Yapılacak İş: Belge metnine göre Peygamber Efendimiz'i en derinden etkileyen şey hangi ayet olarak belirtilmiştir?

Belge Metni:
Peygamberimizden miras kalan öğütler
Peygamber Efendimiz (SAV), yaşamı boyunca doğruluğun sorumluluğunu üstlenmiştir. Onu en derinden etkileyen şeyin, Hud suresindeki "Emrolunduğun gibi dosdoğru ol!" ayeti olduğunu dile getirmiştir. Dosdoğru olmanın kolay bir yol olmadığını, aksine zorluklar ve fedakarlıklarla dolu olduğunu hem kendi hayatında yaşamış hem de öğütleriyle ümmetine sunmuştur.

Sağlanan Malzeme:
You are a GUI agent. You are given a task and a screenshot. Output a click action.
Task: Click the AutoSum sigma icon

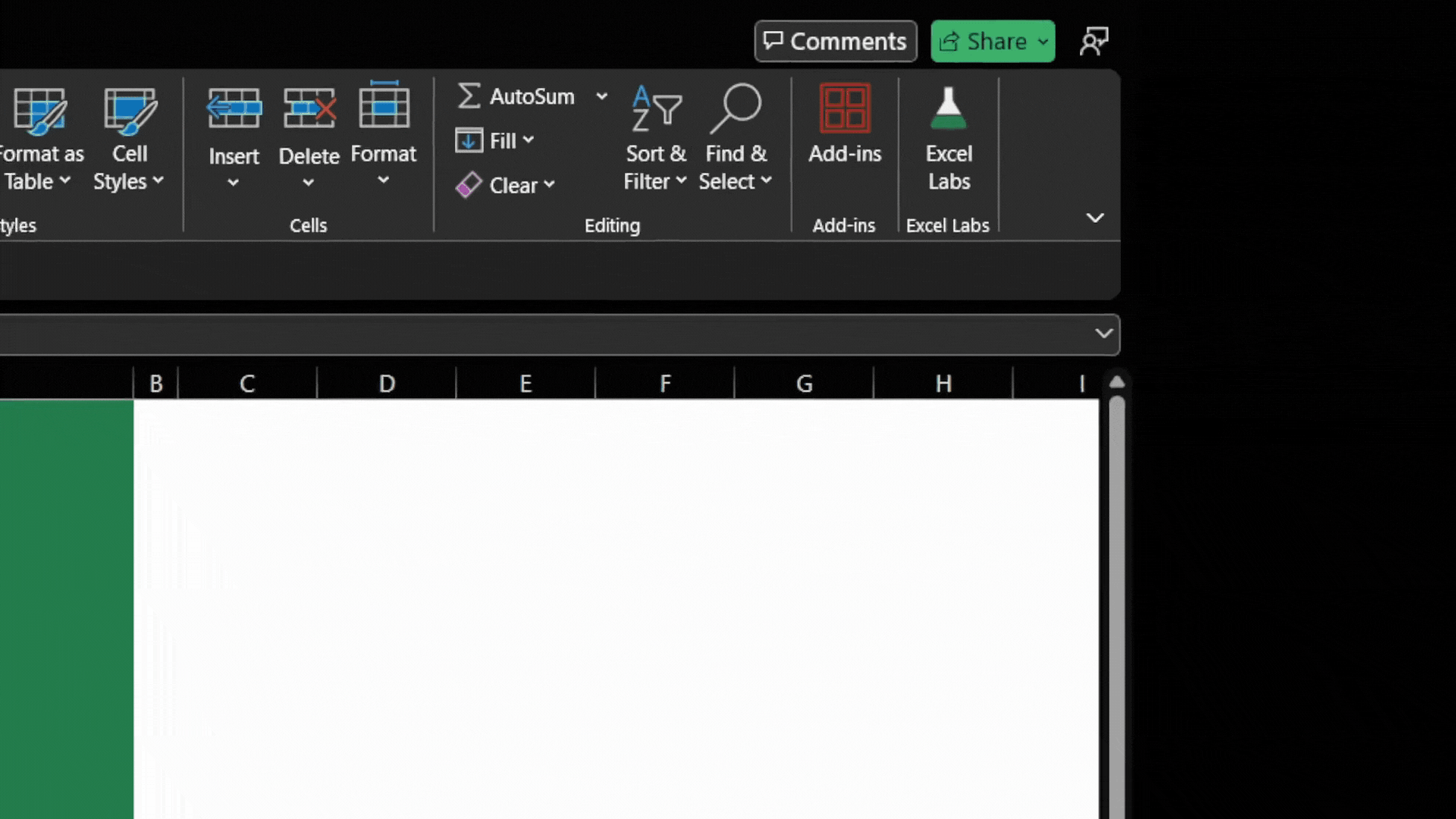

==

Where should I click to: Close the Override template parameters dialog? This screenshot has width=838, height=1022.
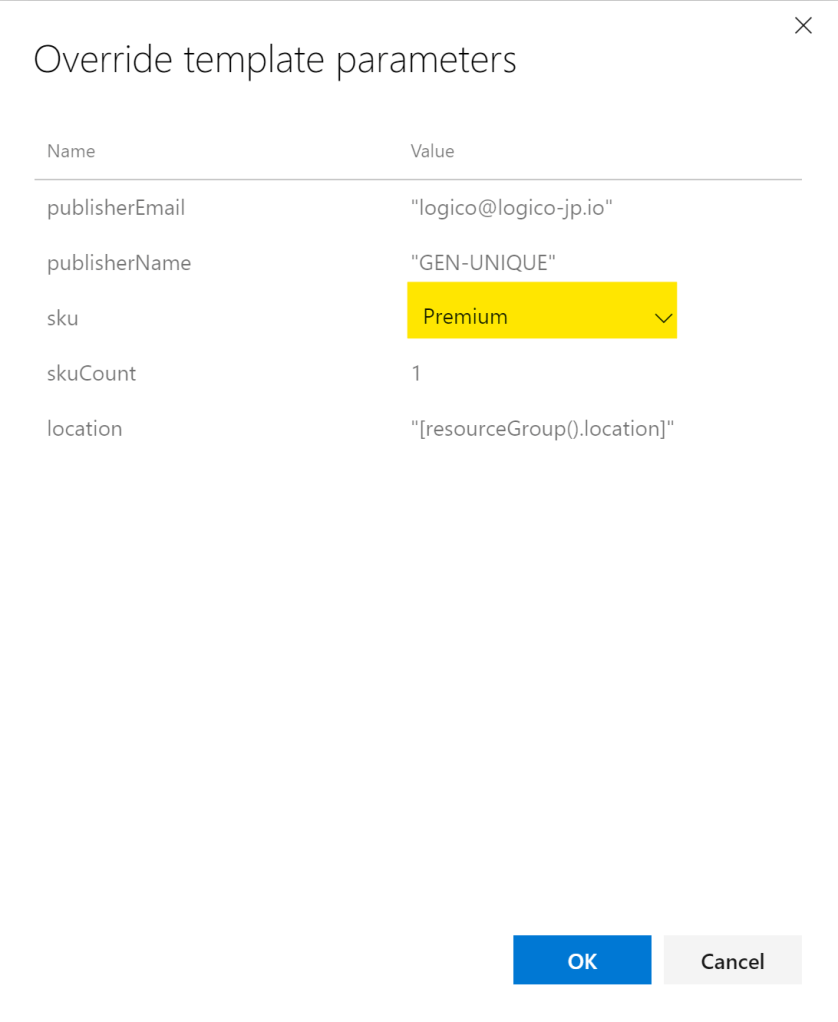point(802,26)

---

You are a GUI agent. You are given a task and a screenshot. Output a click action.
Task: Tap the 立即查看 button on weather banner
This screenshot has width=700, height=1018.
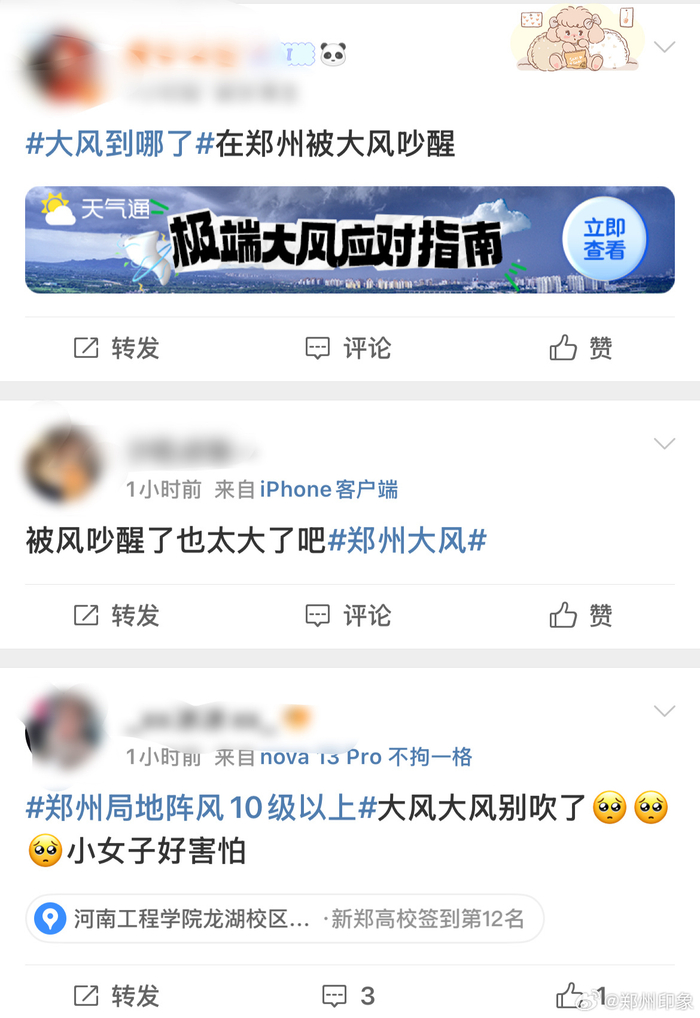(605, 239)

Tam Yanıt: Hud suresindeki "Emrolunduğun gibi dosdoğru ol!" ayeti.